Step 3—Provide Feedback

A crucial step in using Theravue for treatment-specific classes/workshops involves providing feedback to participants. The instructor (or the peers) watches the stimulus video and the participant response, and then the instructor (or peers) evaluate(s) the response, using the module rubric. The instructor also provides written feedback for each component of the module.

Step 4—Assess Progress

The instructor can also use Theravue to monitor progress over the course of the class or workshop. This ensures that the pace of instruction matches the participant’s skill acquisition.

Summary

Theravue is designed to assist in therapy skill acquisition by using deliberate practice.

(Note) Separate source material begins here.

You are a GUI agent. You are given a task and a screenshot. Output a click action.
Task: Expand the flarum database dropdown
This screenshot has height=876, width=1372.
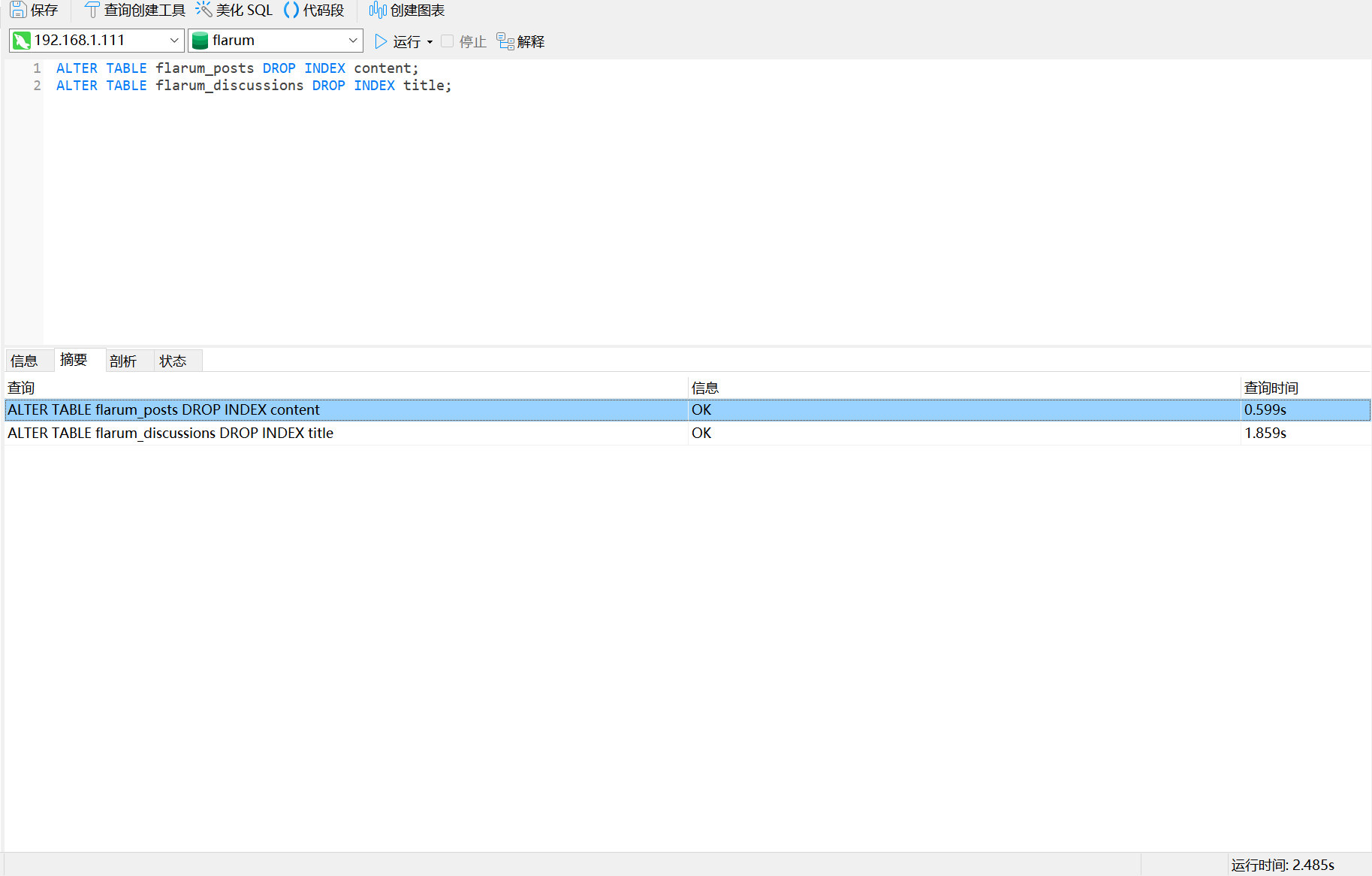(352, 41)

Theravue is designed to contain instructor-designed modules that match the skills needed to deliver the treatment effectively. Remember, the instructor can consult with Theravue staff to answer questions, get pointers, or request advice. Because we are a small enterprise, we can make modifications in the platform to fit instructors’ needs.

About the Author

Bruce Wampold

Dr. Bruce Wampold, PhD

Dr. Bruce Wampold, PhD

Dr. Wampold is the Patricia L. Wolleat Emeritus Professor of Counseling Psychology at the University of Wisconsin—Madison and Director of the Research Institute at Modum Bad Psychiatric Center in Vikersund, Norway. He is a Fellow of the American Psychological Association, Board Certified in Counseling Psychology by the American Board of Professional Psychology, and is the recipient of the 2007 Distinguished Professional Contributions to Applied Research Award. His current work is summarized in The Great Psychotherapy Debate (with Z. Imel, Routledge, 2015).